I won't take too much space on appreciation of the great Dylan-event. I'll just say I thought it was terrific. If you watched and didn't think that, well, I'll let you be in my dream, if I can be in yours. Three observations.
Like with other geniuses, re-listening to those songs made you wonder how he could know so much so young. I mean, in his lyrics. OK, so that's why 'genius'. But is it partly also that there's knowledge in the words themselves, carried by and within them, and that someone with a genius of this kind - for words - may not know everything that's in the patterns of words he or she puts together, but is a beneficiary of the wisdom that's borne along in language?
The people who booed Dylan during his 1966 tour of the UK, and some of whom were seen speaking to camera - saying his new stuff was rubbish, he'd sold out, and so forth - looked to be about the age I was in 1966. That means (I deduce) that they're about my age now.
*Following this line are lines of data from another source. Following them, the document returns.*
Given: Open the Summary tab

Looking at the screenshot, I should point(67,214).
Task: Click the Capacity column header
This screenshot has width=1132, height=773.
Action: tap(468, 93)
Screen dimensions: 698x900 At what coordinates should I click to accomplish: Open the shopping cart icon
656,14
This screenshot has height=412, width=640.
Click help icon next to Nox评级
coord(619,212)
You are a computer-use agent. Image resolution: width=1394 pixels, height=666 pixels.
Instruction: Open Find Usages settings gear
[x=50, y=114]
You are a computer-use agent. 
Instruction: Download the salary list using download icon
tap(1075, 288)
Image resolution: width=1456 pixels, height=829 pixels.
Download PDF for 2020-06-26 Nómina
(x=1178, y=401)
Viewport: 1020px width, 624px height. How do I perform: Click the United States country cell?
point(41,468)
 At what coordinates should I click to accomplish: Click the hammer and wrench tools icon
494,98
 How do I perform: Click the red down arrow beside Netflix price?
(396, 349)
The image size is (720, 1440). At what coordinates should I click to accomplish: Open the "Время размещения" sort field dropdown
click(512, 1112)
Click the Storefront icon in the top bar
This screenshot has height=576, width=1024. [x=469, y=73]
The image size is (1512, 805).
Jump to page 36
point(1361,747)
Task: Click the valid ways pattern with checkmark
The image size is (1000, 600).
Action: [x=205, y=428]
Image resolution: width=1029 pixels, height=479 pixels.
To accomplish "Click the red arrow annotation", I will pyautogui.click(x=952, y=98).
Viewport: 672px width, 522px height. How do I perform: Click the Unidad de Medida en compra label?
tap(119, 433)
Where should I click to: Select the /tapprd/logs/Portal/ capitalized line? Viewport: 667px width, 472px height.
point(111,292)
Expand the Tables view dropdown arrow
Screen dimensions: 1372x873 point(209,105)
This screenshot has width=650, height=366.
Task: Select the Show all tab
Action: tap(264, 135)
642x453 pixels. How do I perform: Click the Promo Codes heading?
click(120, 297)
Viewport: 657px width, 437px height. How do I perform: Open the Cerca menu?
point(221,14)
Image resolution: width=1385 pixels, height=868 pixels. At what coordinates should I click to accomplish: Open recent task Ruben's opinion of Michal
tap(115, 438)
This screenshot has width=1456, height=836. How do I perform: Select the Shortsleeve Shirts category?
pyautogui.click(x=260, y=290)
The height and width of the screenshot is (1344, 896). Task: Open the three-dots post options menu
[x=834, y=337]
So, does anyone actually know someone who booed Bob Dylan in 1966? Better still, does anyone remember being one of the booers?
And then there was the inanity of many of the questions Dylan was being asked by members of the press in 1966.
Near the end of the programme there was a laconic caption informing us that, after his motorbike accident in that year, Dylan continued to write songs, record and tour. My, didn't he just? There's the small matter of Blood On The Tracks, to speak only of that. Titan.